The disparity has long grated on the nerves of Israel's secular and modern Orthodox Jewish majority, who have to delay university studies and careers during their service. Meanwhile ultra-Orthodox Jews, who make up about 10 percent of Israel's population, continue their nonstop study of religious tomes, usually to the exclusion of modern subjects like science and foreign languages.
Secular Israelis tend to reject the argument by the ultra-Orthodox that their devotion to Judaism amounts to another type of defense of the country.
The hot dispute over deeply held values reflects the central role of the army in Israeli cultural life. Over the years, the army has been the great melting pot for a country made up largely of immigrants from more than 100 countries, socializing people into the fabric of society, providing language instruction and even remedial high school classes for underprivileged youth, taking on a role far beyond that of military forces in other nations.
The extension of that is the widespread feeling that everyone must serve in the army as matter of societal fairness. Resentment against the ultra-Orthodox for their exemptions has been growing along with their proportion of the population and political clout, as their parties often hold the balance of power in Israel's fractious, multi-party political system, winning outsized budgets for their institutions and subsidies for their people, many of whom do not work.
Since the Supreme Court ruled that the blanket exemptions cannot be continued, there have been repeated demonstrations by Israelis who have served in the army, demanding that ultra-Orthodox Jews be drafted. One activist spent Tuesday in an ultra-Orthodox neighborhood, handing out fake draft notices.

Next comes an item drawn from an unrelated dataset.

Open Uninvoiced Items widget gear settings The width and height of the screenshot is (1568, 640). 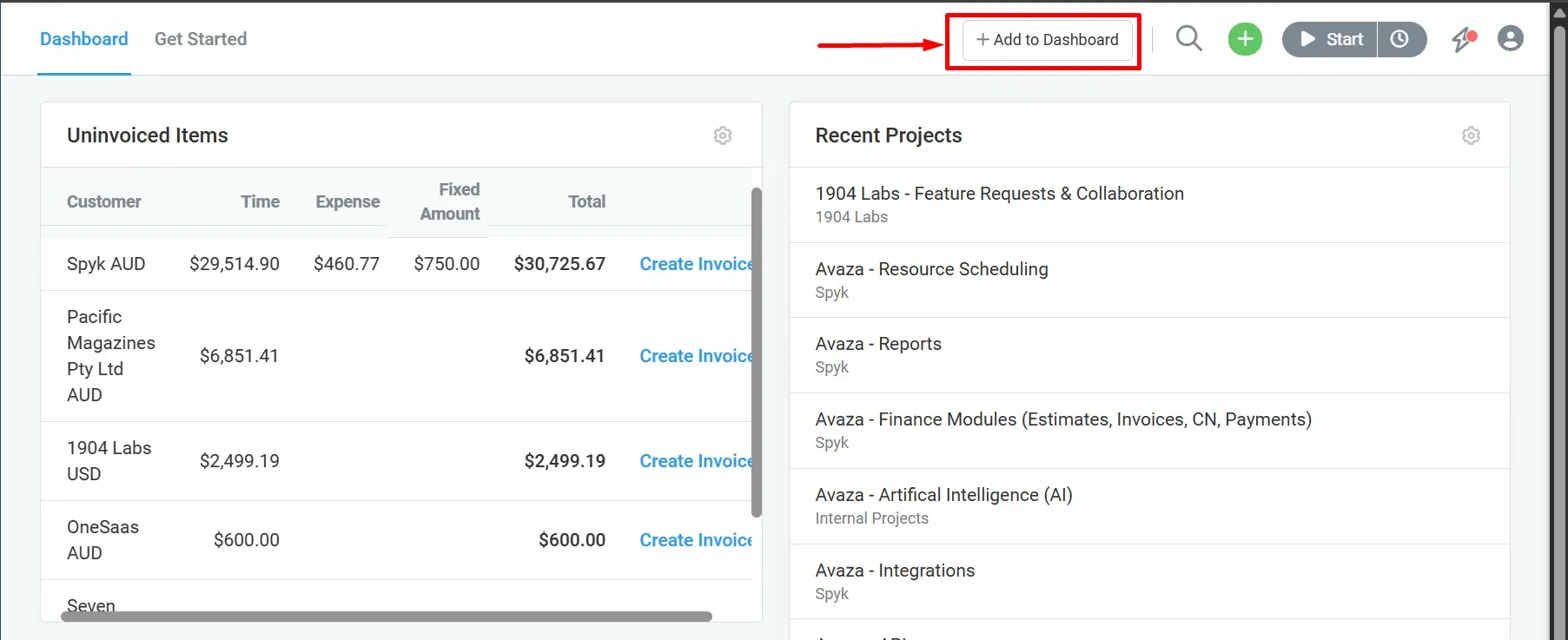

Privately, military officials say they don't need tens of thousands of ill-trained and unskilled ultra-Orthodox Jews in their ranks. While actual numbers are classified, experts say the size of the Israeli army has been cut in recent years as manpower needs recede. One piece of evidence is the steadily dropping maximum age for compulsory reserve duty for men — 55 in the 1980s, as low as 40 for combat soldiers today. Israel's modern army is turning to high-tech weapons systems that require fewer boots on the ground, even as the nation's population — and its draft pool of 18-year-olds — grows.

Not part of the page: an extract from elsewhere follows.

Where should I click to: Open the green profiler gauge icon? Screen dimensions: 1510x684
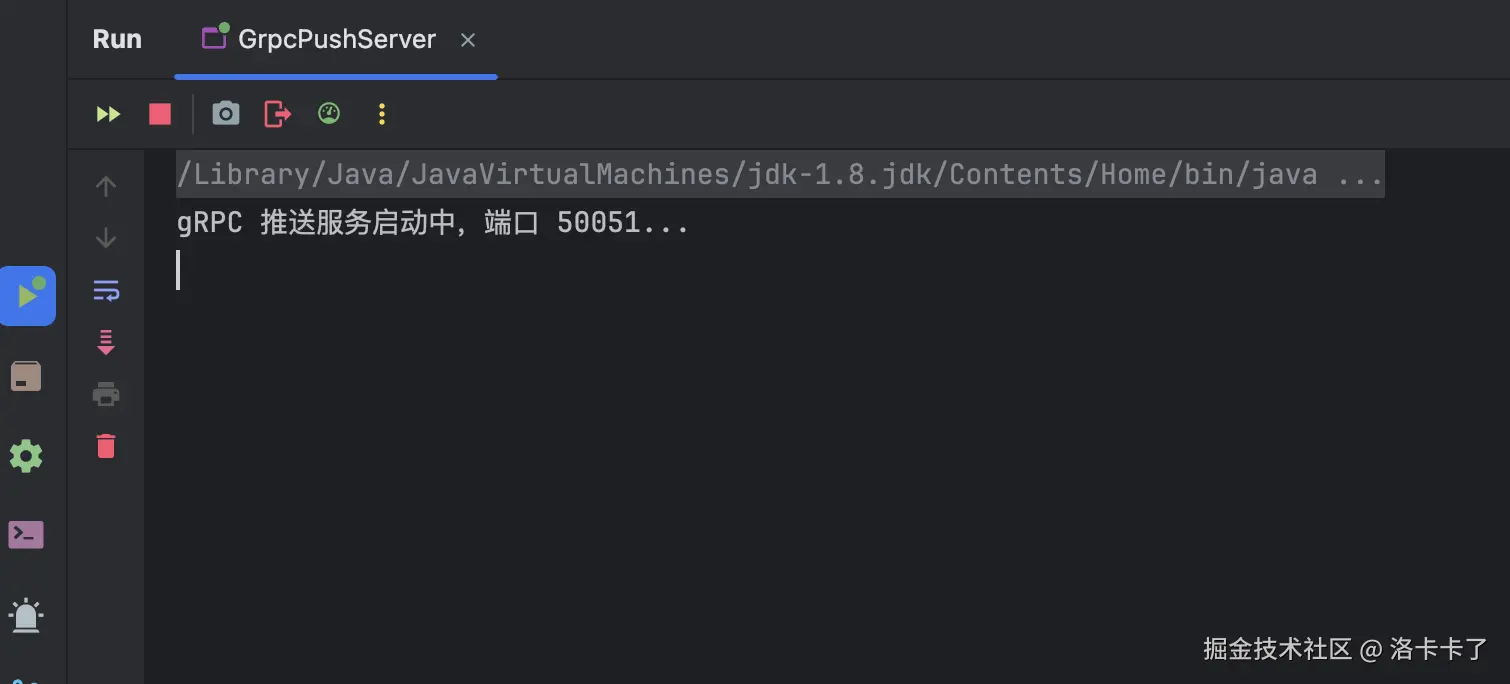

Barak's Tuesday decree filled a legal vacuum on the status of the draft. The existing law exempting tens of thousands of ultra-Orthodox men from serving was due to expire at midnight. Israel's Supreme Court overturned that legislation in February, but it remained in effect as the government struggled to come up with a new formula.
But Netanyahu has been unable to bridge the differences between his secular and ultra-religious coalition partners. Heated negotiations fizzled — even though Netanyahu himself seemed inclined toward some sort of compromise, such as delaying the draft age for the ultra-Orthodox or drafting only some of them. Earlier this month, the issue cost him his largest coalition partner, the centrist Kadima party, which insisted on universal draft.

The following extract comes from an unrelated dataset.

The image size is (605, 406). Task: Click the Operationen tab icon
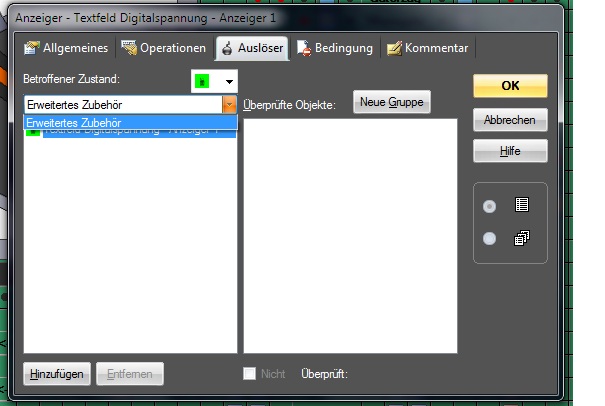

In the meantime, parliament has gone into recess until mid-October, putting efforts to formulate a new conscription law on hold.
Shmuel Poppenheim, an ultra-Orthodox Jewish activist, said draft-age men would go to jail en masse to avoid serving in the military.
"If they come in trucks to arrest an entire seminary, no problem," Poppenheim said. "If there is no flexibility on (Barak's) side, religious elders will sit together and declare war."
The ultra-Orthodox defend their position by pointing to their need for an environment that enables a strictly religious lifestyle
Yerach Toker, an aide to ultra-Orthodox lawmaker Moshe Gafni, expressed confidence that Barak would take the ultra-Orthodox community's needs into consideration, saying he had been sensitive to its concerns in the past.
"We hope he will act wisely," Toker said.
Associated Press writer Mark Lavie contributed from Cairo.